__WORK TASK__. Please return only the lines between the line with "You are a GUI" and the final line of the entries, both included, and exclude pictures.

__Collected data__.
* * * * *

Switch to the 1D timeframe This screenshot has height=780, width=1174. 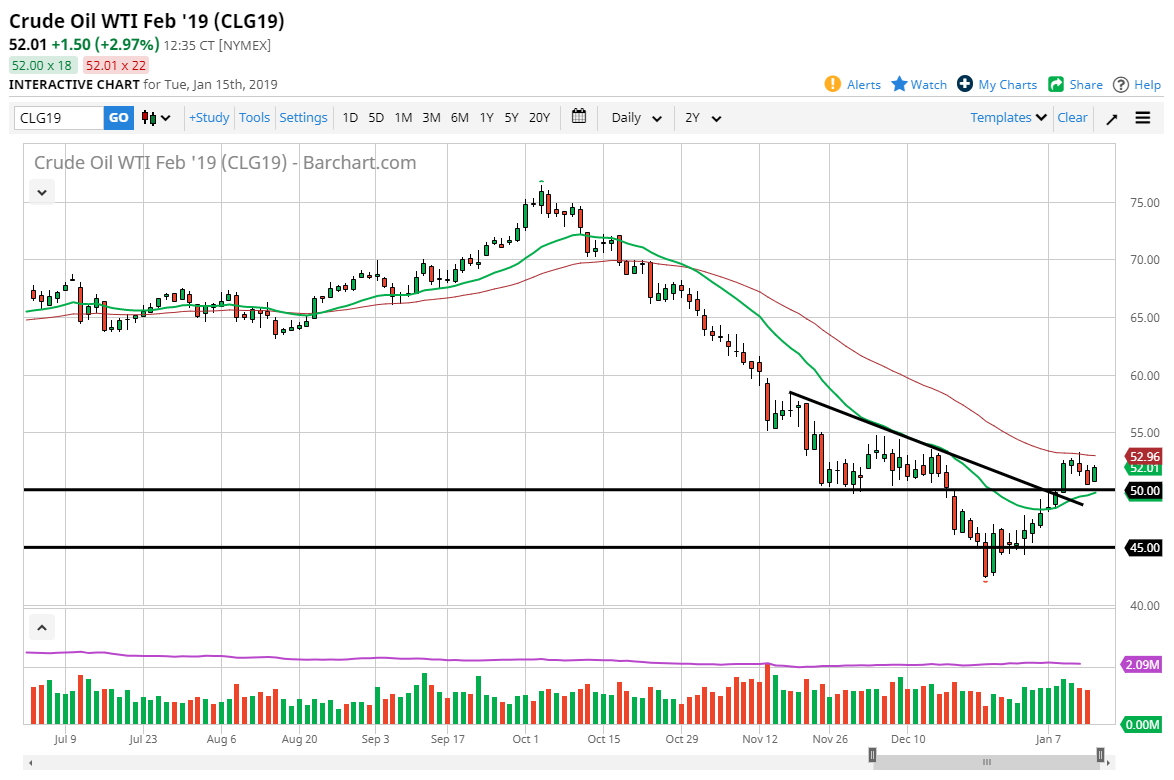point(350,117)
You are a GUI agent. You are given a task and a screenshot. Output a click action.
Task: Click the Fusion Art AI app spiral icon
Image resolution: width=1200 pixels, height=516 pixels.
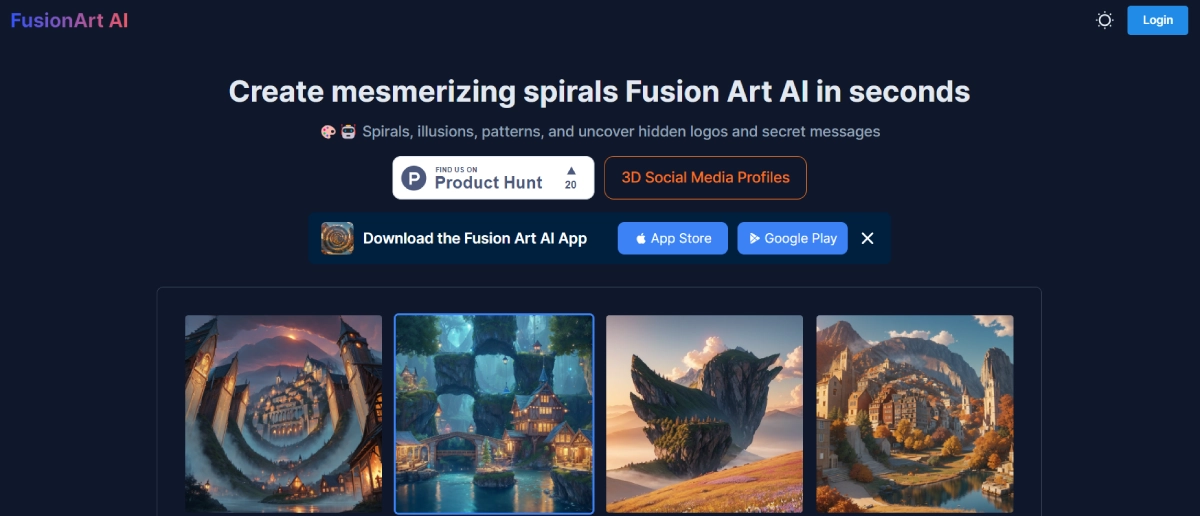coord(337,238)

* * * * *

__REPLY TO THE EXERCISE__.
You are a GUI agent. You are given a task and a screenshot. Output a click action.
Task: Click the Fusion Art AI app spiral icon
Image resolution: width=1200 pixels, height=516 pixels.
coord(337,238)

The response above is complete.